## Start EXTRACTED DATA

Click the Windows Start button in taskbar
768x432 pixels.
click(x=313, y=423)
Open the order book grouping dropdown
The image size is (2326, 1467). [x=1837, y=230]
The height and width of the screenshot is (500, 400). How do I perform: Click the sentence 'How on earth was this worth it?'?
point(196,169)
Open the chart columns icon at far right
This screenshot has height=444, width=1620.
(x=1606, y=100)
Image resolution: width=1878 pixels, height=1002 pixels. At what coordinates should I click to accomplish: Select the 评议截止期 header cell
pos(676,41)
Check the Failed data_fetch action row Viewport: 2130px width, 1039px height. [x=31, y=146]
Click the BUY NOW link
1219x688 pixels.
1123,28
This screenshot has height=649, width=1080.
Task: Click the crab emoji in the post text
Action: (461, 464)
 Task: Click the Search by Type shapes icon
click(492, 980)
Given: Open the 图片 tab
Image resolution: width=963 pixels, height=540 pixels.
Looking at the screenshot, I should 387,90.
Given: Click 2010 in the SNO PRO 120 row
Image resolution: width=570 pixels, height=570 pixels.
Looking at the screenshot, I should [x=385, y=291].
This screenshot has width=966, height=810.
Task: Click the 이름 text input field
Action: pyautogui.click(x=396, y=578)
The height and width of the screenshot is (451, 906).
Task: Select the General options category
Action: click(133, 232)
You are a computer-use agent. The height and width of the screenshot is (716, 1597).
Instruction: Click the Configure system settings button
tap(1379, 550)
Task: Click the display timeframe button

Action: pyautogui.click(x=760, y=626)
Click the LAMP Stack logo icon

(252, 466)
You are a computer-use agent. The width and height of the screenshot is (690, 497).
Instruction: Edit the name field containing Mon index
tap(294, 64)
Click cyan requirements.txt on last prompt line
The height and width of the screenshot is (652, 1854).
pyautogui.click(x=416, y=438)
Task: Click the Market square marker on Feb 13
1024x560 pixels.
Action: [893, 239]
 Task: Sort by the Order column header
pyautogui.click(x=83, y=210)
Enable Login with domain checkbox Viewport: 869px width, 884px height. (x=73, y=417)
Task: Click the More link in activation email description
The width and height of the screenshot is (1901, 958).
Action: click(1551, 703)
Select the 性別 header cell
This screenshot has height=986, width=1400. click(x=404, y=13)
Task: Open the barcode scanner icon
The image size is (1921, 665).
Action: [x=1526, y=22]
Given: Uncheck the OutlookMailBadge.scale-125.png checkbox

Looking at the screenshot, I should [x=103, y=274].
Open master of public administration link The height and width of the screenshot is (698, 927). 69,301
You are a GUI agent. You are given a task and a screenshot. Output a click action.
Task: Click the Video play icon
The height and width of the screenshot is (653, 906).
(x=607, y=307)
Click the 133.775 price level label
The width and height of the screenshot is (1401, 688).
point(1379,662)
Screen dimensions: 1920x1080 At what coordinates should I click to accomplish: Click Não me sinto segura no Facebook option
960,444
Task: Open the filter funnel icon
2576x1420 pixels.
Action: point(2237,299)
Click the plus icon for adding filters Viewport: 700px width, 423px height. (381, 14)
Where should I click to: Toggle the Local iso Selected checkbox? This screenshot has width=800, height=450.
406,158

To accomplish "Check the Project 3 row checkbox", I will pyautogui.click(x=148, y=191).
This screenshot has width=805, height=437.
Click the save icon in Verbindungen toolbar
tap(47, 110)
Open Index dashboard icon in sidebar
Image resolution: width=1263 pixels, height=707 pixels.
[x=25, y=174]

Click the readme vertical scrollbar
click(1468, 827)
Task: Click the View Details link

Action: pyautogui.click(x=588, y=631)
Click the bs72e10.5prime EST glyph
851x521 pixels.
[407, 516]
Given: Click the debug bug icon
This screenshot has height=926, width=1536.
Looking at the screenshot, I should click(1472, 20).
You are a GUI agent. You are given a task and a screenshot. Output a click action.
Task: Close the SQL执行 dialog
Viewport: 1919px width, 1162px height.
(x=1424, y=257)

## End EXTRACTED DATA

**WHAT IS BEING ASKED:** Please rescale the entries starting with the line containing "Task: Open the filter funnel icon" and going on through the line containing "tap(47, 110)", reproducing every line, requests included, but multiplying each coordinate in the answers by 1.15 and rounding to whole numbers, with halves rounded up. Give only those lines.

**RESULT OF THE EXERCISE:**
Task: Open the filter funnel icon
2576x1420 pixels.
Action: point(2573,344)
Click the plus icon for adding filters Viewport: 700px width, 423px height. (438, 16)
Where should I click to: Toggle the Local iso Selected checkbox? This screenshot has width=800, height=450.
467,182

To accomplish "Check the Project 3 row checkbox", I will pyautogui.click(x=170, y=220).
This screenshot has width=805, height=437.
Click the save icon in Verbindungen toolbar
tap(54, 127)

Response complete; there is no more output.